Cybersecurity: Keeping Your Data Safe - SearchGuru


Keeping Your Data Safe

Web Technology | 25 Jan 2019 |
Keeping Your Data Safe - SearchGuru
Source: Nerdist

In line with Data Privacy Day, here is a list of things you can start doing to help strengthen your personal cybersecurity.

1. Stay Off The Public Wifi

“What’s the wifi password?”

We’re so used to connecting to public wifi hotspots today that some of us look for the password the moment we enter a restaurant, but it’s not safe! Public wifi hotspots can be easily hacked by people on the same network.

If you have no choice but to use public wifi, be sure to use a Virtual Private Network (VPN) which prevents your information from being intercepted. To make your connection more secure, you should also install HTTPS Everywhere which encrypts information that you send and receive and protects you from man-in-the-middle attacks where information can be stolen such as credit card information or login details.

The privacy-focused Tor browser paired with the Privacy Badger plugin will also help prevent advertisers from tracking you across the web. 

2. Update Your Software

Software updates can get annoying, especially when it interrupts your work. Annoying as they may be, software updates play an important role in keeping your devices secure. Companies continuously add security updates with every software upgrade they release, also called a patch. Installing these patches immediately provides more built-in protection against the latest threats and harmful malware attacks. The next time a software update pops up, don’t just skip it, protect your devices from vulnerabilities by making sure you always run on the latest patches or software updates on your operating system and browser.

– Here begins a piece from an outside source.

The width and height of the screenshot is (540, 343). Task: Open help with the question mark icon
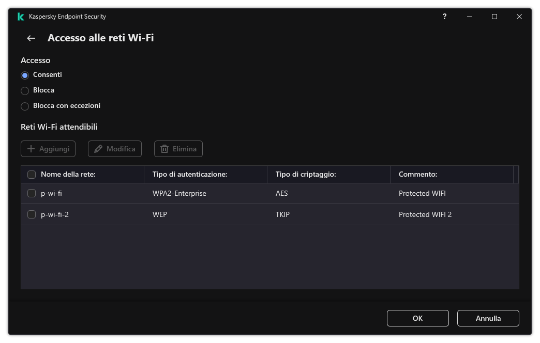click(444, 17)
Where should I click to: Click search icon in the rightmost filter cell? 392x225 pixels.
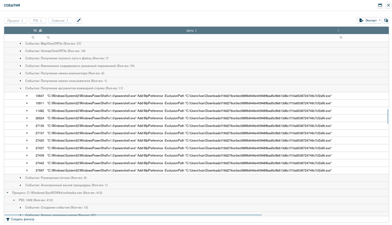341,38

3. Ignore Suspicious Links or Attachments

If you receive any unsolicited emails or text messages from sources you do not recognise, it is advisable not click on any links or attachments until you’ve determined that they are safe. Clicking on these links or attachments may put you at risk of installing malware on your device without your consent.

Although most email service providers have spam filters in place, junk mail may still appear in your inbox from time to time. Spam emails and messages are getting more sophisticated these days, but if you pay close attention, you can learn to recognise them.  

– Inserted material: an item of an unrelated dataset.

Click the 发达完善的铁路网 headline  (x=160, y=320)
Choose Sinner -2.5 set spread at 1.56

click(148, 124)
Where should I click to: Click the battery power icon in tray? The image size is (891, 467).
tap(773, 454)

4. Use Different Login Credentials

A lot of us are guilty of using the same login credentials across multiple websites. While convenient, a hacker just needs to get access to one of your accounts and then all your other accounts would be compromised. Remembering different combinations of usernames and passwords is difficult, but password managers like LastPass will help you generate complex passwords for your accounts and store them in a cryptographically sound way.

You may be thinking, what if a hacker gains access to my master password? If you’re feeling apprehensive about storing all your passwords in one place, you’re not alone. To address your concerns, password management apps often employ multifactor authentication. This means that to log in, you’ll require additional verification such as a code sent to your mobile phone or a USB key. This heightens the security level, as hackers cannot get into your account with just the password alone.

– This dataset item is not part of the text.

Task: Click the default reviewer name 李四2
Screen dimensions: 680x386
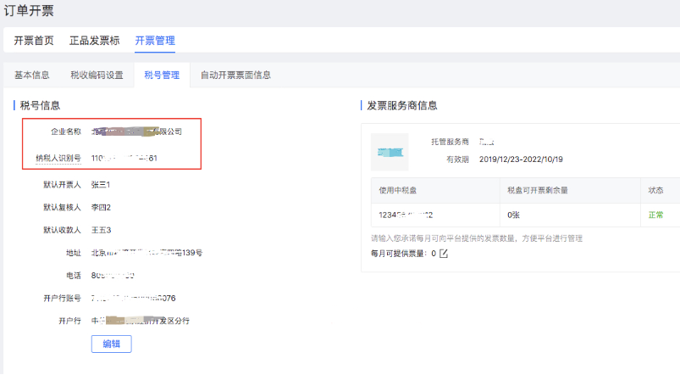Action: [101, 207]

5. Download Apps from Official Stores

A newly-uncovered fraudulent Netflix app perfectly illustrates the serious potential issues with third-party app stores. This ‘Netflix’ app had an icon that looked exactly like the real Netflix app and is currently circulating on third-party app stores. Once downloaded, the app icon would appear to disappear from the device installing a Remote Access Trojan (RAT) in its place. This RAT allows hackers to copy files from the infected device, access the phone’s contact list and read every text message.

To avoid situations like these, only download applications from official app stores like Google Play or the Apple App Store and never from a third-party.

6. Check if Websites Are Encrypted

Before entering sensitive information on any website, check to see if there’s a green padlock icon next to the address bar in your browser. The green padlock icon indicates that the site is encrypted, making it safe for you to enter your credit card details or password.

7. Switch Bluetooth Off When Not in Use

Although Bluetooth has a relatively short range of 10 metres, it still poses a risk as hackers can remotely access your device if it’s turned on. You can also set the configuration to non-discoverable, so that people searching for nearby devices can’t see yours. In addition, any unknown devices that request to pair with your device should be ignored to prevent unwanted attacks.

8. Turn on Your Firewall

A firewall monitors incoming and outgoing information traffic to block attacks over the Internet. It prevents unauthorised access to external threats like hackers, viruses, Trojans, worms and more. Having a firewall installed and running in your device gives it an added layer of protection from cyber attacks. While firewalls prevent outside threats from entering, it cannot detect or protect against internal threats. Therefore, it’s also good to have an antivirus in place on top of your firewall.

9. Be Mindful of What You Post

In this day and age, social media has become a way for people to share their lives. You may not think much about sharing personal and seemingly harmless information such as your dog’s name or favourite food, but social engineering criminals can often obtain your personal information with just a few data points. In addition, you could also unknowingly expose your answers to common security questions when you share such information.